Supplied information Start Marker
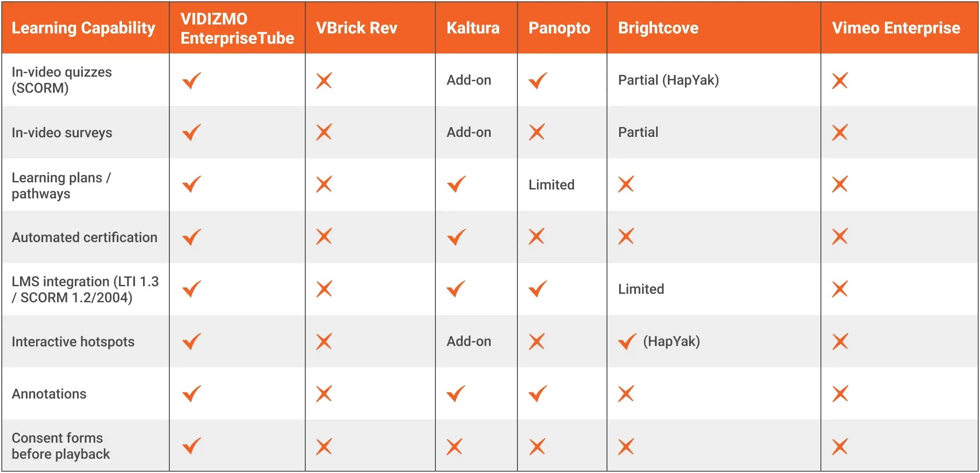
Task: Click Kaltura's Add-on text for In-video quizzes
Action: pos(469,80)
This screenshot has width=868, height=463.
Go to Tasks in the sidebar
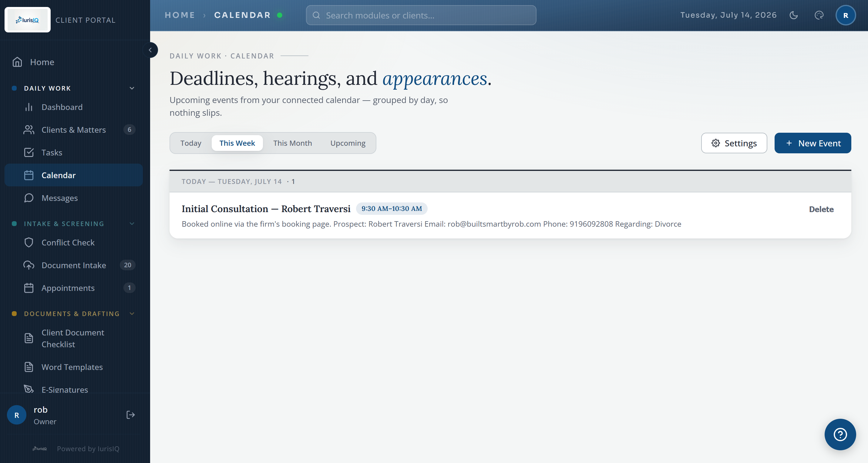73,153
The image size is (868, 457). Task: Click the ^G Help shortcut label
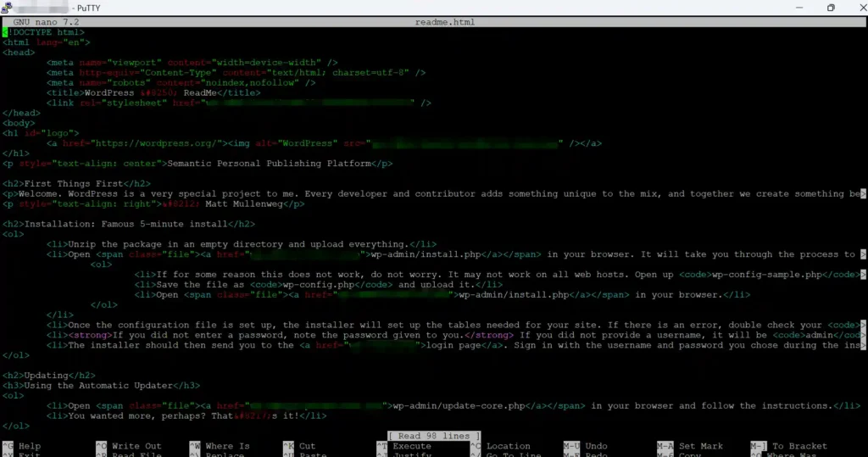click(21, 446)
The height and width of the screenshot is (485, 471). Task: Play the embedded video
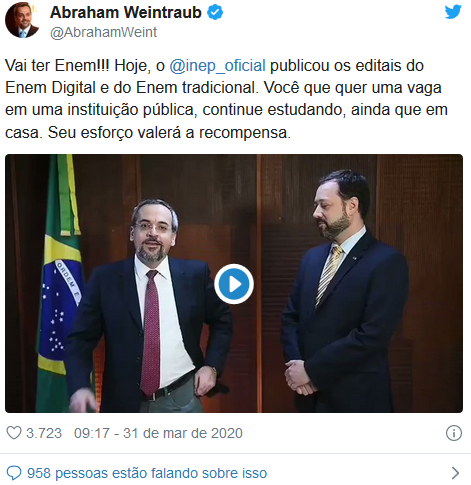point(234,284)
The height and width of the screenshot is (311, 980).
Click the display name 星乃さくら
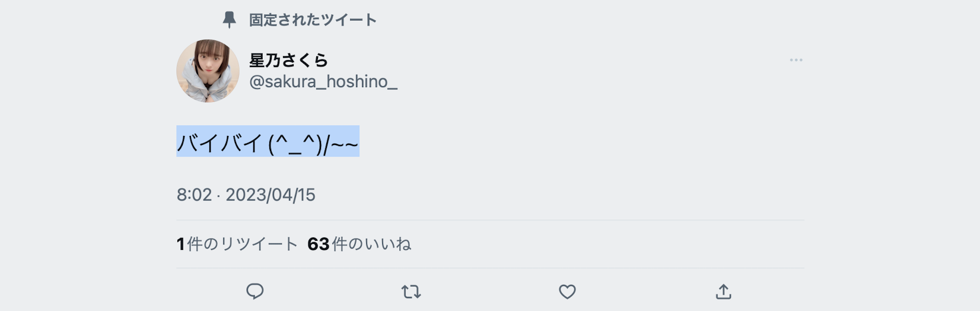point(288,60)
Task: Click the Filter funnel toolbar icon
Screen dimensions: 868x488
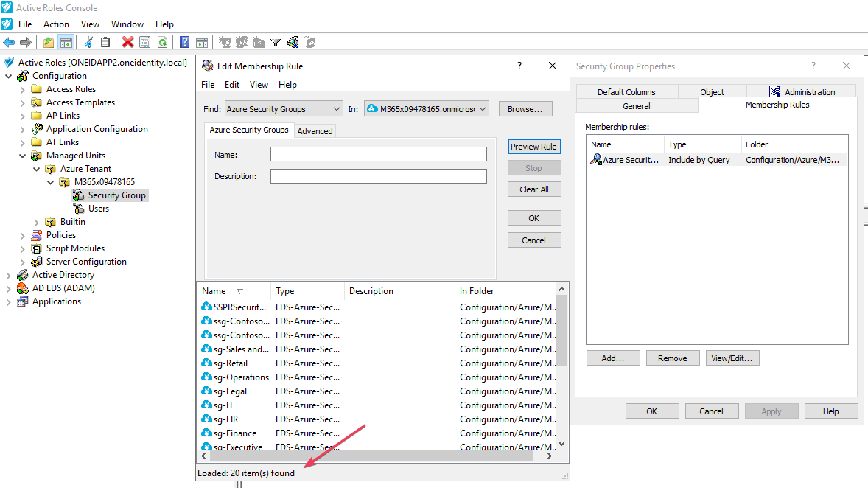Action: pos(276,42)
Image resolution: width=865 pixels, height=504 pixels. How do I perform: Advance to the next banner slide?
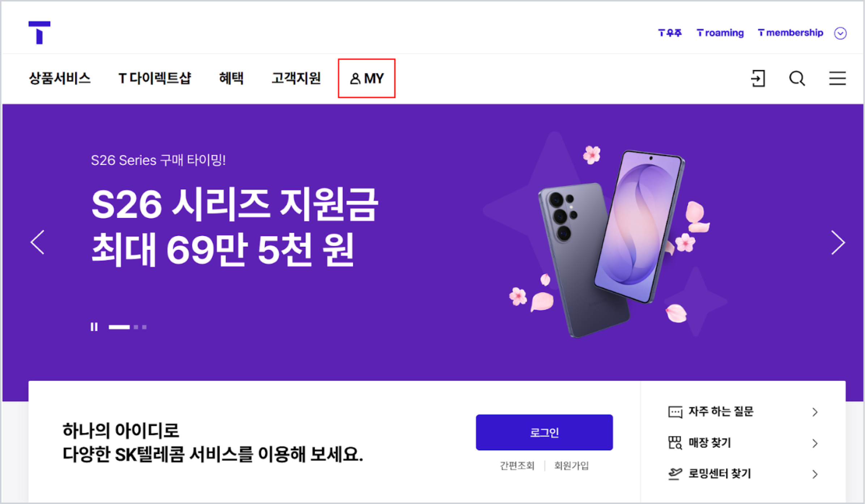tap(838, 242)
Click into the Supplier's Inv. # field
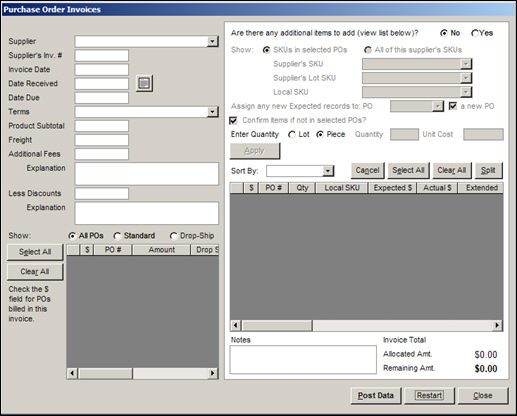This screenshot has width=517, height=416. click(102, 56)
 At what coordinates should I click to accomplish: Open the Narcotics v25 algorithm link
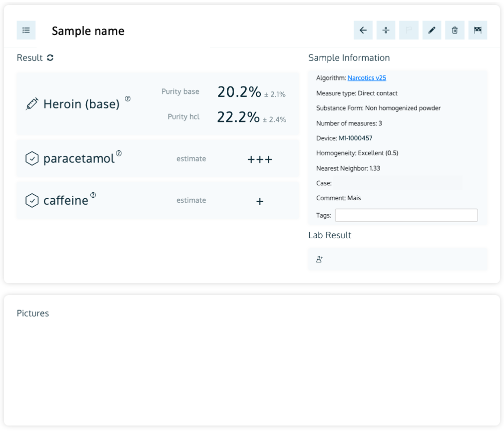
Supplied information End Marker
# [Task directions]
Give again, word for word, only the lines from the one with "This screenshot has width=868, height=463." through the last line of the entries, both included; no pictures go in the copy.

# [Solution to the exercise]
This screenshot has width=868, height=463.
Go to Tasks in the sidebar
73,153
The image size is (868, 457). Task: Click the ^G Help shortcut label
click(21, 446)
The height and width of the screenshot is (485, 471). Task: Play the embedded video
point(234,284)
The height and width of the screenshot is (311, 980).
Click the display name 星乃さくら
point(288,60)
Task: Click the Filter funnel toolbar icon
Screen dimensions: 868x488
Action: pos(276,42)
Image resolution: width=865 pixels, height=504 pixels. How do I perform: Advance to the next banner slide?
tap(838, 242)
Click into the Supplier's Inv. # field
This screenshot has width=517, height=416. click(102, 56)
 At what coordinates should I click to accomplish: Open the Narcotics v25 algorithm link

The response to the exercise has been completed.